Written exercise —
Restate the part of the mortgage-rate passage that opens with the words containing "function which returns" and closes with "data to build an interactive visualization.", substituting "loan products" for "mortgage products".

Supplied passage —
* * * * *

If you are shopping for a property or are existing home owner mortgage rates are probably important to you.
Getting interest rate information isn’t difficult but acquiring it programmability in a programing isn’t something I have found readily accessible. Not anymore as realtR
wraps a real-time mortgage rate API via its mortgage_rate()
function which returns rolling 30 day mortgage rates for a variety of mortgage products.
I will showcase the function and use the data to build an interactive visualization.
First I pull in the data, I want the information gathered
and to do this I just set return_wide
parameter to FALSE
.
df_rates <- realtR::mortgage_rates(return_wide = F)
Next I am going to feed the data into highcharter
to build an interactive visualization.
df_rates %>%
hchart(type = "line", hcaes(x = dateData, y = value, group = typeRate)) %>%
hc_tooltip(sort = TRUE, table = TRUE, split = F) %>%
hc_add_theme(hc_theme_smpl()) %>%
hc_title(text = "Mortgage Rates by Product",
useHTML = TRUE) %>%
hc_credits(enabled = TRUE,
text = "Data via realtR",
href = "https://github.com/abresler/realtR") %>%
hc_plotOptions(series = list(
marker = list(enabled = FALSE),
cursor = "pointer",
states = list(hover = list(enabled = T)),
stickyTracking = F
)) %>%
hc_xAxis(
type = "datetime",
gridLineWidth = 0,
lineWidth = 1,
lineColor = "black",
tickWidth = 1,
tickAmount = 15,
tickColor = "black",
title = list(text = "Date", style = list(color = "black")),
labels = list(style = list(color = "black"))
) %>%
hc_yAxis(title = list(text = "Interest Rate", style = list(color = "white")))
In 2 quick steps, I built an interactive visualization of mortgage rates could easily be automated to run on a specified basis that allows one to stay on top of this information.
Through this analysis I also learned something new, there’s a special mortgage product for United States military veterans, offering by a subsidized interest rate. Another small perk for serving this fine nation.
realtR
provides access to a variety of market level data.

* * * * *

Available data —

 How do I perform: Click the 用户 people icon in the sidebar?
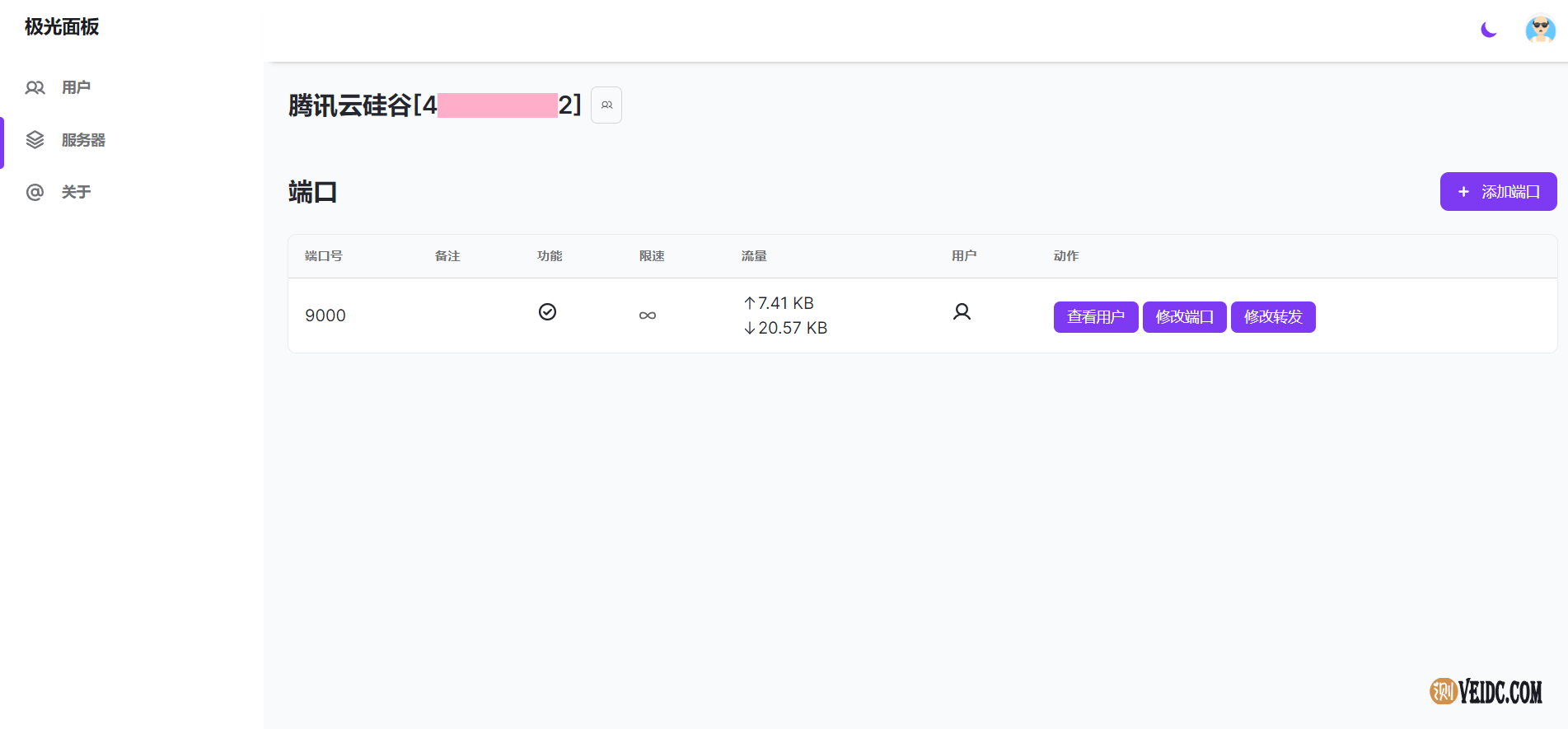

* * * * *

Correct output —
function which returns rolling 30 day mortgage rates for a variety of loan products.
I will showcase the function and use the data to build an interactive visualization.